Mi madre planea el menú desde el martes y encarga por teléfono los ingredientes; si hay que aliñar la carne o marinar algo con tiempo, empieza a hacerlo desde el miércoles, en la cocina de la residencia. Prepara siempre un banquete; las recetas las toma de un cuaderno amarillento escrito de su puño y letra hace ya muchos años, durante el tiempo en que vivía con su padre. Las instrucciones para cada plato son precisas en las cantidades y muy detalladas en el procedimiento. Son las viejas recetas que mi madre les vio hacer paso por paso a las cocineras de Palacio. Poco antes de la una, mi madre va hasta la cocina, trae las fuentes en un carrito de ruedas y las pone sobre bandejas de plata marcadas con el mismo monograma de la vajilla. Entre las bandejas y las fuentes pone también una carpeta de lino, tan blanca como el mantel, y del mismo bordado. Mientras comemos, seguimos conversando. Dedicamos un rato a comentar el sabor y la calidad del almuerzo. Con el pretexto de que es bueno para el colesterol, tomamos siempre vino tinto. Éste lo llevo yo, porque mi madre no podría permitírselo. Si algo queda, ella se lo toma a lo largo de la semana.

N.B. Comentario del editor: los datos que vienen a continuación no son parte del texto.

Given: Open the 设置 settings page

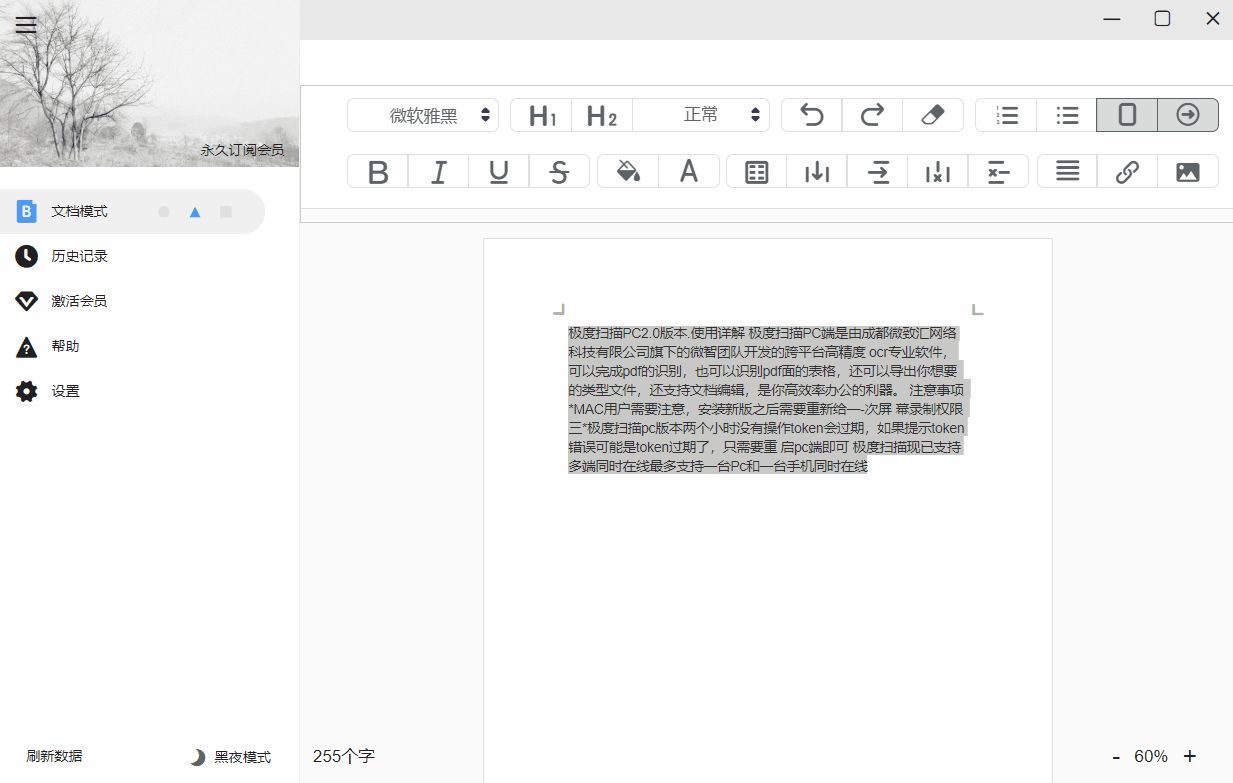Looking at the screenshot, I should click(65, 391).
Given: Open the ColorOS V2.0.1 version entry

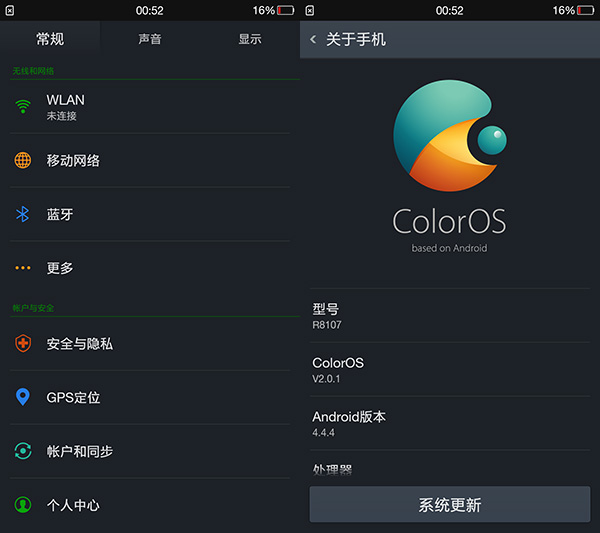Looking at the screenshot, I should pos(450,369).
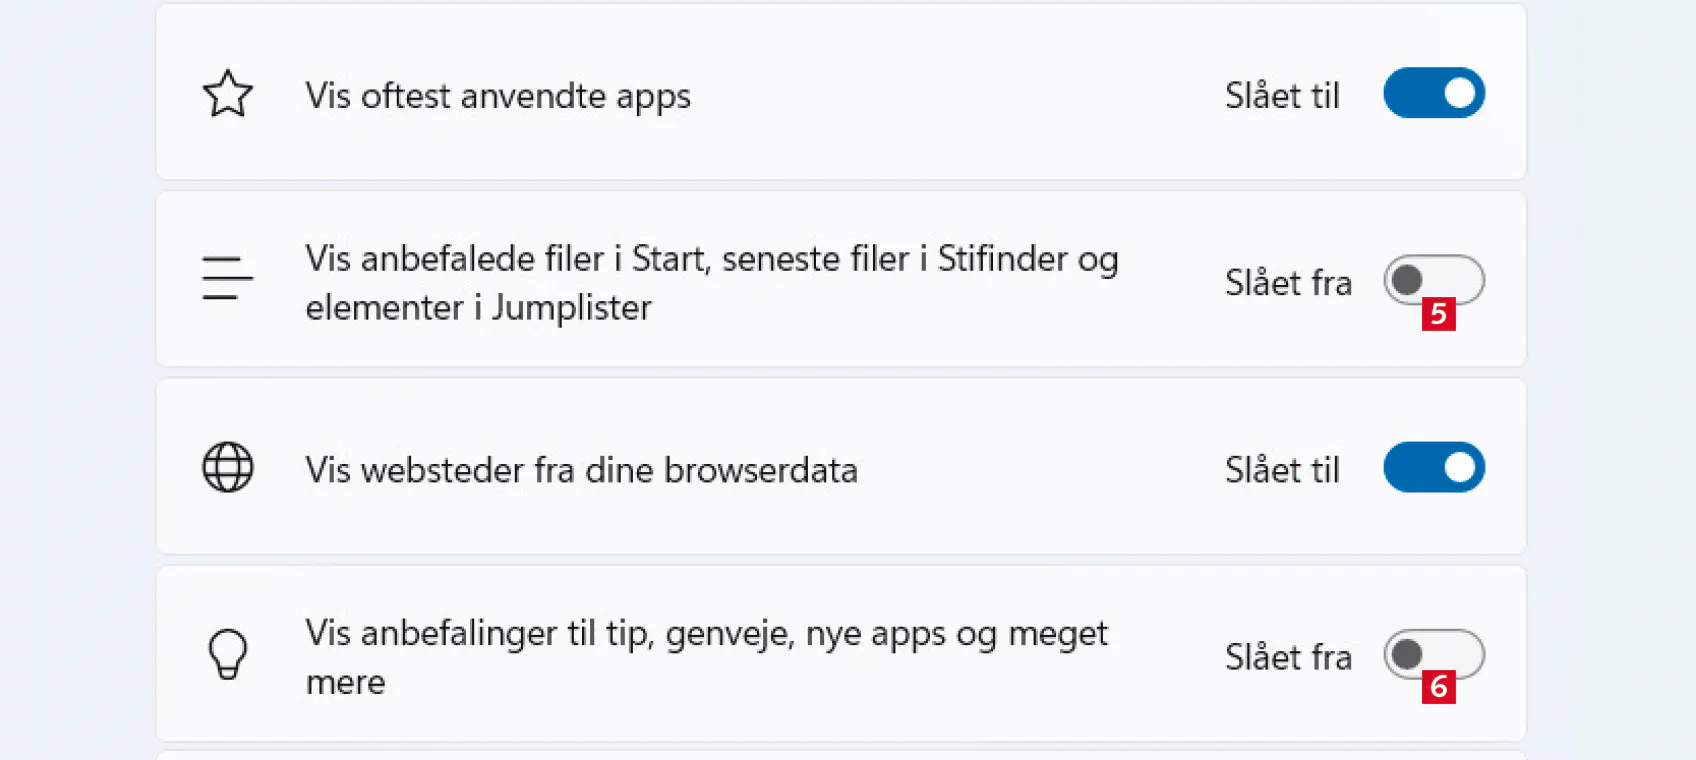Click the globe icon for browser websites
This screenshot has width=1696, height=760.
pyautogui.click(x=228, y=467)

A veces, después del postre, si yo no tengo afán de volver al trabajo, mi madre y yo nos sentamos en el sofá, y mientras nos tomamos el café (en dos tacitas de porcelana húngara, pintadas a mano, algo desportilladas), nos gusta mirar juntos los álbumes de familia. Mi madre evita, por triste, el último álbum con las fotos de mi padre, tomadas meses antes de que lo mataran, y el álbum de mi hermana, que se murió de cáncer muy joven, pero le encanta que miremos el más viejo de todos, donde están las fotos de ella niña y adolescente, con su padre en Palacio. Este Palacio, más bien una casona de una sola planta, fue construido por don Coriolano Amador, el hombre más rico de la ciudad, en el siglo xix, pero fue derribado hace cuarenta años para levantar un edificio de oficinas. Como yo nunca conocí la mansión, mi madre me la va describiendo y explicando a través de las fotos. Los rombos de las vidrieras, dice, corresponden al comedor. Las altas estanterías, atiborradas de libros, son las del despacho y biblioteca de «tío Joaquín». Ella, con un pudor del que nunca ha querido desprenderse, le dice tío a su padre, el arzobispo. Allí se ve el pozo que había en la mitad del patio, donde mi madre descendió alguna vez para exigir desde ahí que la dejaran casarse con mi padre. Cada foto, con las personas y los sitios que aparecen, le traen a la cabeza alguna historia, y así se nos va buena parte de la tarde. Cuando no son las fotos de Palacio, son las de su matrimonio, o las del par de años tan felices que pasaron en Boston, donde mi papá hacía el doctorado, o mis fotos de infancia, o los recuerdos del pueblo de los abuelos, o de los viajes a Oriente y a Occidente.